Carrie Hyde, Civic Longings: The Speculative Origins of U.S. Citizenship (Cambridge, MA: Harvard UP, 2018), 320 pp.

“Citizenship” continues to be an intensely debated concept not only in politics and political sciences, but also in literary studies. A number of monographs in the past twenty years have begun to systematically explore the complex ways in which literature relates to legal constructions and political discourses of citizenship, both historically and contemporarily; Dana Nelson’s Commons Democracy (2015) is only one of the more recent examples. In this context, Carrie Hyde’s Civic Longing is a timely and important book that seamlessly combines the reconstruction of important discursive strands with astute close readings of a range of texts and genres in the Early Republic. Civic Longing takes as its starting point a seeming incongruence: before the Civil Rights Act of 1866 and the Fourteenth Amendment of 1868, there was no juridically codified American citizenship; the few passages in the Constitution that mention citizenship leave it undefined with regard to whom it may apply and what it may entail. At the same time, the language and terminology of “citizenship” held immense cultural currency and was broadly deployed in societal debates about belonging. This simultaneous “terminological prominence” and “juridical impoverishment” of citizenship (22), argues Hyde, rather than being an obstacle to citizenship debates, offered a unique possibility for imaging different models of belonging (24), the potency of which cannot be understood by looking exclusively at the law. Rather—and this is the main argumentative thrust of Civic Longing—what Hyde broadly calls “imaginative traditions” (4) were central for the conceptualization of American citizenship. The objective of this insightful new rendering of U.S. citizenship’s pre-1866 history, then, is not to recover definite meanings of “citizenship” in the early United States; it is an exploration of the different ways in which citizenship functioned to conceptualize, circumscribe, and legitimize political belonging, or the denial thereof.
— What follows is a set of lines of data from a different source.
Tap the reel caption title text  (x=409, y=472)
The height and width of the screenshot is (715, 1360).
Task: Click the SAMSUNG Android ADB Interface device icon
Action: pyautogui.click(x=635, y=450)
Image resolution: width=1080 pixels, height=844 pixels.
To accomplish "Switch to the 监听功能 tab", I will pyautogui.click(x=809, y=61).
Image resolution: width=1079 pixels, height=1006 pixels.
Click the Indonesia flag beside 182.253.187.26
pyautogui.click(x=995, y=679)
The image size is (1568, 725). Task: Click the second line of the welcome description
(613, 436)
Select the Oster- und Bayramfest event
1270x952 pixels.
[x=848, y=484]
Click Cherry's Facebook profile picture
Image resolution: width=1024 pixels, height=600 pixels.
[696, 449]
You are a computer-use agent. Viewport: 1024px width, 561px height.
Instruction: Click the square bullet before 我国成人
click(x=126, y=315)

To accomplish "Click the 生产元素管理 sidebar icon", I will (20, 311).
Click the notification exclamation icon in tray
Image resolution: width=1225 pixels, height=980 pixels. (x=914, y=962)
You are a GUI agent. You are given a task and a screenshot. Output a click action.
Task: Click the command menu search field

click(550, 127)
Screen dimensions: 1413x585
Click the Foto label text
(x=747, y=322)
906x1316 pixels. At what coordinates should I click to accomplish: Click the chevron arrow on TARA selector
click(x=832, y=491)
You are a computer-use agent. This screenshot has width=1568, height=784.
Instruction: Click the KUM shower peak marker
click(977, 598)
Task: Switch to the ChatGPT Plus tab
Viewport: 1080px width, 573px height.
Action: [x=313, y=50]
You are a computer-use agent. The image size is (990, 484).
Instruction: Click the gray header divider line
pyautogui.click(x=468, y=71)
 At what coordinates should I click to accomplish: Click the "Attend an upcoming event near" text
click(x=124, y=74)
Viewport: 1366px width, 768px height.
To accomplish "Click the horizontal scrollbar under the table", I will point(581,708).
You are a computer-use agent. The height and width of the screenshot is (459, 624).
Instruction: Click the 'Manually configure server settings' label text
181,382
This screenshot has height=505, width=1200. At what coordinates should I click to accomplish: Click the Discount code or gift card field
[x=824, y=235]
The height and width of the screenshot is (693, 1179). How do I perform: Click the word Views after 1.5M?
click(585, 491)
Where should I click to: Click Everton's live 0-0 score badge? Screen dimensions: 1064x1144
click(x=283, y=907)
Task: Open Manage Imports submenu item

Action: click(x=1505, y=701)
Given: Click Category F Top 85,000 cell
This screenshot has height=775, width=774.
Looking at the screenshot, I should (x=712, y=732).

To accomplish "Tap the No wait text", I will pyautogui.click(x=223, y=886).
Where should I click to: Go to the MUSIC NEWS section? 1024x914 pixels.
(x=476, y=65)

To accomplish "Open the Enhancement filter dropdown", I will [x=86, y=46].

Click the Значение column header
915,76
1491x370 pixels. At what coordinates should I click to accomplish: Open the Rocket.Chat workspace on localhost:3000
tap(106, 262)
The first of the book’s three parts, “Reading Citizenship,” sketches the complex constellation of “Citizenship before the Fourteenth Amendment” (introduction) and provides a careful terminological discussion of “The Retroactive Invention of Citizenship” (ch. 1). Hyde does not approach her topic with a normative understanding of citizenship, but with a focus on textual layering, dynamics, and interpretative histories. The extralegal traditions that shape understandings of citizenship, she suggests, are “speculative” and “subjunctive,” and herein lies their power and political effectualness: “The ‘political subjunctive,’” writes Hyde, “concretizes different ways of envisioning political membership that have clear implications for how it might or should be defined, but nonetheless lack the law’s coercive power” (16). This is a highly productive approach. As Brook Thomas has pointedly put the different questions that a law-focused approach would bring to the table in contrast to a literature-focused approach, “laws can grant or deny someone citizenship. Works of literature cannot.” But works of literature may “help us identify stories about national membership and national values that are only implied by citizenship laws” (13). Hyde would probably concur, but she goes even further in her argument: Given the time frame she focuses on, the function that she ascribes to extralegal imaginative and interpretative traditions of citizenship before its legal codification is emphatically formative and formal rather than reciprocal and referential. In effect, Hyde reads the different materials she examines—novels, short stories, sermons, ruling opinions, etc.—as a kind of political theory.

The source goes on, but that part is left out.